This post is an expansion on an editorial I wrote for my college newspaper about the same subject, so I suggest you give that puppy a read here.
Up to this point, I have covered many facets in regards to mental illness. It’s a study that interests me immensely as I continue to learn more about myself and others. When we take the time to go beneath the surface of the daily facade, the mindless activities and conversations, we’re bound to discover that life is ridiculously vast and complicated.
September is Suicide Prevention and Awareness Month. A time where we make the point to acknowledge suicide’s effects on small and large scales, but beyond a few extra minutes or hours of our time, we just move on to the usual routine.
In one of my classes, my professor brought up the significance of September during the first five minutes. While her words were admirable and encouraging, as an often too-observant person, I felt the air in the room become much less comfortable. Almost as if the topic was taboo. Which in most cases, it is. We hear of a suicide and dare not mention it in a person’s obituary, even if the community already knows. Any discussion is hush-hush.
Growing up in a small conservative town, I learned early on that committing suicide was as sinful as murder. That it was a selfish decision. So I never knew how to react when kid after kid ended their own life throughout my education. Another suicide, another hour-long assembly addressing bullying and handing out random trinkets with a hotline number, and that was it.
Have I ever thought about suicide? Sure I have. Not necessarily planning things out; I was too timid for that. But I at least lacked a will to live.

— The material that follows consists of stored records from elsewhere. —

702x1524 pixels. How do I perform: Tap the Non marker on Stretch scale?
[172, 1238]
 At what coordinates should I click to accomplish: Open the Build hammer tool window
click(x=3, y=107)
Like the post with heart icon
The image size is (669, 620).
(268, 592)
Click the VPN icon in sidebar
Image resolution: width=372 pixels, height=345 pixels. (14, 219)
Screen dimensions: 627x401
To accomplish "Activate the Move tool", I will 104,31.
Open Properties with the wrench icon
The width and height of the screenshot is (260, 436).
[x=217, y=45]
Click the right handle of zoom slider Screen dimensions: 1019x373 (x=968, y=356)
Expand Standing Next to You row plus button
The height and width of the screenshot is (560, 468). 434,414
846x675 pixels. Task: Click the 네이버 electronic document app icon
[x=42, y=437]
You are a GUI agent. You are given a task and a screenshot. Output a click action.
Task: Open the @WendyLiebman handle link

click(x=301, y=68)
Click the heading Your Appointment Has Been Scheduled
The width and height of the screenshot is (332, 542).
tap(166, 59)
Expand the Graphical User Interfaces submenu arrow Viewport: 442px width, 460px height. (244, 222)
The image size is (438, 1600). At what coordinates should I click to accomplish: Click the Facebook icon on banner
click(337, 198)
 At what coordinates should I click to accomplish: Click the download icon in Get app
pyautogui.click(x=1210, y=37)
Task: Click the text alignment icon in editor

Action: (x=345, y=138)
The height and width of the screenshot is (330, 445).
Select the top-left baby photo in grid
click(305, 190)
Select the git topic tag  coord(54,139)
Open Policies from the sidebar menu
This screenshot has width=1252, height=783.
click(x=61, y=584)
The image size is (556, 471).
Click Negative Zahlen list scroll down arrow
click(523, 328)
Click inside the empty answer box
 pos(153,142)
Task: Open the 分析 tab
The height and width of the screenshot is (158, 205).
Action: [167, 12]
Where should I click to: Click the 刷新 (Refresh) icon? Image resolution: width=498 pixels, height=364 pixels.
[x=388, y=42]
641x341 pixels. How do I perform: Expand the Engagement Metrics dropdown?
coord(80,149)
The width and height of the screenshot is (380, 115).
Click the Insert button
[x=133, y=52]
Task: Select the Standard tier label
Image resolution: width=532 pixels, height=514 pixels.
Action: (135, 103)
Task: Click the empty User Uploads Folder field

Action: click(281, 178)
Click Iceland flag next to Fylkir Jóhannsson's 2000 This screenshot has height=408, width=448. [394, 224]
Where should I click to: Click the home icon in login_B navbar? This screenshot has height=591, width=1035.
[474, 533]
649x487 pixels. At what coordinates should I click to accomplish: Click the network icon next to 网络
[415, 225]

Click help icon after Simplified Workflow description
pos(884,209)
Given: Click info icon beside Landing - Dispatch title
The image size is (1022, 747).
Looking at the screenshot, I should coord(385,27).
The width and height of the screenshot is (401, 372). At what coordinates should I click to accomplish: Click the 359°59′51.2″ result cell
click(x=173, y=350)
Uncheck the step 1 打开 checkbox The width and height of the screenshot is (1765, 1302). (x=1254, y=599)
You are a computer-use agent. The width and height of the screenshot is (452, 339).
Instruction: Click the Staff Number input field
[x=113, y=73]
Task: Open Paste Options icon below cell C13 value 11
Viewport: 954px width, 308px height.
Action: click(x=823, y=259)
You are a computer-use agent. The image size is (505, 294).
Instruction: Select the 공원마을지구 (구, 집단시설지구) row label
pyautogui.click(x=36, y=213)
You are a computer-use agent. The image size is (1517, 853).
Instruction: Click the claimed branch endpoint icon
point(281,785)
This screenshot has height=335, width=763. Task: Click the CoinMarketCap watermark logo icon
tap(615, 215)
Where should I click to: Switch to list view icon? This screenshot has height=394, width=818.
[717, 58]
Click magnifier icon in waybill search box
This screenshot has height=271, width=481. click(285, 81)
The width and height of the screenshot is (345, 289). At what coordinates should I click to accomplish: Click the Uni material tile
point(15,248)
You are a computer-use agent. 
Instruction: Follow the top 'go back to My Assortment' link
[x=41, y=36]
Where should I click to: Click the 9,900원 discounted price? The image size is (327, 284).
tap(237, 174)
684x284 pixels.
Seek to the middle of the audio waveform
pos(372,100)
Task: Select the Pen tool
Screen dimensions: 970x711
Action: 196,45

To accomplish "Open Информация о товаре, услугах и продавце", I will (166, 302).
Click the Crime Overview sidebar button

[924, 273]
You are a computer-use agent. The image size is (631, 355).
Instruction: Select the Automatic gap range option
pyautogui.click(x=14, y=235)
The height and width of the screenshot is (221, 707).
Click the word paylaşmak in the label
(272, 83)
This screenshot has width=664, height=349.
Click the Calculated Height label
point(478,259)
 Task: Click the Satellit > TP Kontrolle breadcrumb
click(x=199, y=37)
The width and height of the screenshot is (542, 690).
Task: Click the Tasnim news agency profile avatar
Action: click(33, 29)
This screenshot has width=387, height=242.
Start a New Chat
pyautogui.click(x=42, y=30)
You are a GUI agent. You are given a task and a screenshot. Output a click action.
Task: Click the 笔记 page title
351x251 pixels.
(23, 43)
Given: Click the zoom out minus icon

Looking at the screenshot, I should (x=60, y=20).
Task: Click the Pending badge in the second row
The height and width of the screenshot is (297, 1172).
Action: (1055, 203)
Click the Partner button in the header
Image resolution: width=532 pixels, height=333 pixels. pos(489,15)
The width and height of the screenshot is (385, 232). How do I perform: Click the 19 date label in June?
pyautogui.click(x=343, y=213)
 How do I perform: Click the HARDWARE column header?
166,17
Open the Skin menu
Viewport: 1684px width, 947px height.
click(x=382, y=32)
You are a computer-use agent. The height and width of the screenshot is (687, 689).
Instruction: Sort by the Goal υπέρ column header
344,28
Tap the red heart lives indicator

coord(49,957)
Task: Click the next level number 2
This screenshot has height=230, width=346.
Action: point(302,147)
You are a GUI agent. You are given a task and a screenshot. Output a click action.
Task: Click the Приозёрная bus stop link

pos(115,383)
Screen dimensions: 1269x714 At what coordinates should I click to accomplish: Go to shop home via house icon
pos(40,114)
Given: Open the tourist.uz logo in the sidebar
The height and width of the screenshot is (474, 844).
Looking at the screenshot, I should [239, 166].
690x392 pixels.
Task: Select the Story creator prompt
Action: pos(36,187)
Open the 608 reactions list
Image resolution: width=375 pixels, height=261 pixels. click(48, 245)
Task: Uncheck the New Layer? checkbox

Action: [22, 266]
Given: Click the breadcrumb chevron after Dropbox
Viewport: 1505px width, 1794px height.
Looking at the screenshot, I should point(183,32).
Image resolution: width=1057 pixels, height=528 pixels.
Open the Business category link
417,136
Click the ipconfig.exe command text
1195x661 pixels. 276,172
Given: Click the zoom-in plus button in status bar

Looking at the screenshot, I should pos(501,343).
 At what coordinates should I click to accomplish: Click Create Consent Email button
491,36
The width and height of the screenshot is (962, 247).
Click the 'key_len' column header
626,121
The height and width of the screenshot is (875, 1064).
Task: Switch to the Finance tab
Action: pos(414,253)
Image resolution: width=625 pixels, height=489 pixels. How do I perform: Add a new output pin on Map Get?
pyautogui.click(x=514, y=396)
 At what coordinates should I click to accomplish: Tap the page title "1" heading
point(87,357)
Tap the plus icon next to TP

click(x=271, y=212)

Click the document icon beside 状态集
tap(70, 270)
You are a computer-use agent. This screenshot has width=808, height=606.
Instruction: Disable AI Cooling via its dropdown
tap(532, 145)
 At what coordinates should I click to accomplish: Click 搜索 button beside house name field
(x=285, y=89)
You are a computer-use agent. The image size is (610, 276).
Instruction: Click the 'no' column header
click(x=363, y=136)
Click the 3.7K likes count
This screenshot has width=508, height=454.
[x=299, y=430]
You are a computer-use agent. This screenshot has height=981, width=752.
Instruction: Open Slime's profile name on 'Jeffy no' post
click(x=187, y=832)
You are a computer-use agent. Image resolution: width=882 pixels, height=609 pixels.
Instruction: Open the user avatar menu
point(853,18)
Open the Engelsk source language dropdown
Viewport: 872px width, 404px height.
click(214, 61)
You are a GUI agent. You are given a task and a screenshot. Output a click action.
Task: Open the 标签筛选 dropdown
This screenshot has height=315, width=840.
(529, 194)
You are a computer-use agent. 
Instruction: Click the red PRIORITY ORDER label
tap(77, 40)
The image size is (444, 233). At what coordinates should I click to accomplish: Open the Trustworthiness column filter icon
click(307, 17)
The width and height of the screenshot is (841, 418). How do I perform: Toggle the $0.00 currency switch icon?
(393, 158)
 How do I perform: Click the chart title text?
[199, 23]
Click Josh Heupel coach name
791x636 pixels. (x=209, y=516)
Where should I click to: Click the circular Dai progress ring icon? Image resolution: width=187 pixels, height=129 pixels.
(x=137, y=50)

So many of us have gotten to that point where life seems too difficult and painful to bear. As Coldplay once sang, “Nobody said it was easy.”
Suicide, like mental illness, is very misunderstood. From the outside perspective, we see the tragic loss and the loved ones in pain. Even those with little personal connection feel guilt for not doing enough, for not knowing. We wonder how someone could ever think of resorting to death. But let’s take it from another perspective. The people who have hit rock bottom, and all they see is darkness. They either disregard any problems or want to avoid feeling weak or helpless from seeking help. And often times, help can be hard to find. Sure there are hotlines, but they are no replacement for therapy and medication. School counselors rarely go beyond the surface, and we overall lack enough psychologists and certified counselors, along with making these services affordable, to help everybody who needs it. So what choice is left? In that dilemma, what would you do? If you’ve been fighting your mind for so long, eventually you just give in. Virtually all survivors will say the instant they jumped or pulled the trigger, they regretted it. They wanted to live. But for too many, that thought came too late.
Obviously we can’t track the number of people who have had suicidal thoughts. All we can see are those who tried and/or succeeded in bringing those thoughts to life. Oh, the irony in that phrase. And even worse, we often cannot track the “telltale signs” of suicidal thoughts. So often we see people who seem like they have it all together with amazing lives who then shock us with an attempt to end it all. We see suicide as so shameful, we hide it at any cost. We too easily bottle up those feelings until they become unbearable.
While yes, bullying is an important issue, rarely do I see it as the actual cause of suicide. Bullying is usually the trigger for a much deeper problem. With societal ignorance and shame surrounding mental illness, we leave people either undiagnosed or not receiving enough of the right treatment. Mental illness takes on many forms. It sneaks into different places and feeds on different emotions and insecurities. That’s what makes mental illness so hard to distinguish correctly. But wouldn’t you think that would spark an initiative to learn more about it and spread awareness? We have certainly made progress, but work is left to be done.
Let’s go beyond a bullying assembly. We need mental health education. Knowledge is powerful. Empathy is powerful. We need to openly provide access for anybody who wants help. We need to dig deeper than an occasional “hi, how are you” conversation with loved ones. When you ask others how they are, be genuine with it. We’ve taken the phrase out of context to the point that we all just reply “good” and walk away. I want to see people actually curious about the well-being of others on a regular basis. Now that we have built up the barriers between each other, it’s time to tear them down.
And to end on important reminders to start off this week: you are worthy. You are loved. You are valuable. You’re here for a reason. If you ever need someone to confide in, I am genuinely here for you. Mental illness is isolating and crippling enough as it is; we shouldn’t create a society already doing half the work in that regard.